• **Exercise task 1**:
Rewrite the P4800X review from "- It's the fastest" through "- $1520 ($4.05/GB)", changing "Cost" to "Price".

Write Pressure, Conclusion, Pricing, and Final Thoughts
Write Pressure
Before we wrap up, I wanted to reiterate and expand on a chart that Intel showed us at our briefing:
Since we had an additional comparison point and some increased testing flexibility on our end…:
I've added in the Micron 9100 MAX, which is able to achieve a higher random write load (300,000 IOPS) while still servicing reads, but we can certainly see the penalty adds up as the average latency climbs to over 1ms. The P3700 runs out of steam at 100,000 IOPS, but this was only a 800GB sample and was not able to reach the 750 MB/s seen with Intel's data above. All the while, check out that blue line down there. Intel only took their chart out to the ~200,000 random write IOPS point. I pushed the P4800X all the way past 500,000 random write IOPS and it was still able to service reads at just 36us, which I should point out is still quicker than the average read latencies of both competing products with no writes taking place at all (far left)!
Conclusion:
Pros:
- Outstanding random performance
- Outstanding QoS
- Outstanding endurance (based on rating)
- It's the fastest thing we've ever tested. Period.
Cons:
- Cost (see below)
Pricing:
- Micron 9100 MAX (highest performing competing NAND Flash)
- P4800X 375GB:
- $1520 ($4.05/GB)
- P4800X 320GB (usable capacity) w/ Intel Memory Drive Technology (augments DRAM):
- $1951 ($6.10/GB)
- Server-class ECC Registered DRAM:
- ~$9-$10/GB
Yes, this is expensive, but you definitely get what you pay for here, especially if your use case meshes nicely with where the P4800X shines. For your money, you are getting a product that eats random IOPS for breakfast, lunch, and dinner. And then it asks for dessert. Just don't waste your cash on this type of product unless you intend to use it for its designed purpose! Sure pretty much any IO heavy application will benefit greatly from the P4800X, but as with any storage system, you have to balance cost with performance. That second, more expensive tier of the P4800X includes a license for Intel MDT, which effectively converts the installed server RAM into a pool of Optane with the installed RAM acting as an additional cache layer. For many workloads the MDT solution will offer similar performance at a substantial cost reduction over a pure RAM solution.

• **Exercise task 2**:
Format the rows below, from the line containing "Task: Click the word Purchase" through the line containing "pyautogui.click(x=141, y=44)", as a Markdown table with a Row column numbering each line and a Line column holding it. Leave out blank lines.

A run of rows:
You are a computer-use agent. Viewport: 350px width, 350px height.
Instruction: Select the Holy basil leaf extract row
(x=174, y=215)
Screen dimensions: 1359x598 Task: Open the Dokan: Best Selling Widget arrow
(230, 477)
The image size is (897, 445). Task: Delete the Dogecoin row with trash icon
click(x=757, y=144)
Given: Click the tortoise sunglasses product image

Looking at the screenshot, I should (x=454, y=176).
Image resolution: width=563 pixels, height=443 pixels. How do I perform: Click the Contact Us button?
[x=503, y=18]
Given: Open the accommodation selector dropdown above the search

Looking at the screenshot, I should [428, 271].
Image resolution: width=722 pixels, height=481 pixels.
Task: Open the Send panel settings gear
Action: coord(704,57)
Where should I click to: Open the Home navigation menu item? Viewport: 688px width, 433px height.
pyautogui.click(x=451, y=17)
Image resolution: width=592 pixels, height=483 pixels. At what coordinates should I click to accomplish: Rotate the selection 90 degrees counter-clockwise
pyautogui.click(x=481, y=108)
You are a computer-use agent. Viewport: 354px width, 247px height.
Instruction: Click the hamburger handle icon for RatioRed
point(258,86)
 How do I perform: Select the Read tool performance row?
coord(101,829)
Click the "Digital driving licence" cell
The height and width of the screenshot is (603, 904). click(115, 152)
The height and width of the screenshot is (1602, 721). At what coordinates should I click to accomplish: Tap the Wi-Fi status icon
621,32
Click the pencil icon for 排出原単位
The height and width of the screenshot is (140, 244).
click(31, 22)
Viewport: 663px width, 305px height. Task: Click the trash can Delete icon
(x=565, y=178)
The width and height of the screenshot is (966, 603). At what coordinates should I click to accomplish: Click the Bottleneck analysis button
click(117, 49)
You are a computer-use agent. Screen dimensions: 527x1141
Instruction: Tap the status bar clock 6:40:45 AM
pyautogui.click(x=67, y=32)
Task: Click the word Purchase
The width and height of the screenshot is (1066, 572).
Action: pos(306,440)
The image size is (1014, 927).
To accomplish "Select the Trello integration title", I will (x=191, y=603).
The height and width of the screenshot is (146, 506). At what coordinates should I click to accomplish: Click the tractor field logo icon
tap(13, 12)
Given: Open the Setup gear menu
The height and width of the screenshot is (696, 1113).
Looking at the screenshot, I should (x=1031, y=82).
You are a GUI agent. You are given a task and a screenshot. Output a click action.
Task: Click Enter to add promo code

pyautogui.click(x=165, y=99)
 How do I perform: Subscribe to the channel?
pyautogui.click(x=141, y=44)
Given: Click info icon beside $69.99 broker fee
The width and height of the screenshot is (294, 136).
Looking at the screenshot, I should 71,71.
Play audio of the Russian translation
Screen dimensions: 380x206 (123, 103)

• **Written answer 1**:
- It's the fastest thing we've ever tested. Period.
Cons:
- Price (see below)
Pricing:
- Micron 9100 MAX (highest performing competing NAND Flash)
- P4800X 375GB:
- $1520 ($4.05/GB)

• **Written answer 2**:
| Row | Line |
|---|---|
| 1 | Task: Click the word Purchase |
| 2 | The width and height of the screenshot is (1066, 572). |
| 3 | Action: pos(306,440) |
| 4 | The image size is (1014, 927). |
| 5 | To accomplish "Select the Trello integration title", I will (x=191, y=603). |
| 6 | The height and width of the screenshot is (146, 506). At what coordinates should I click to accomplish: Click the tractor field logo icon |
| 7 | tap(13, 12) |
| 8 | Given: Open the Setup gear menu |
| 9 | The height and width of the screenshot is (696, 1113). |
| 10 | Looking at the screenshot, I should (x=1031, y=82). |
| 11 | You are a GUI agent. You are given a task and a screenshot. Output a click action. |
| 12 | Task: Click Enter to add promo code |
| 13 | pyautogui.click(x=165, y=99) |
| 14 |  How do I perform: Subscribe to the channel? |
| 15 | pyautogui.click(x=141, y=44) |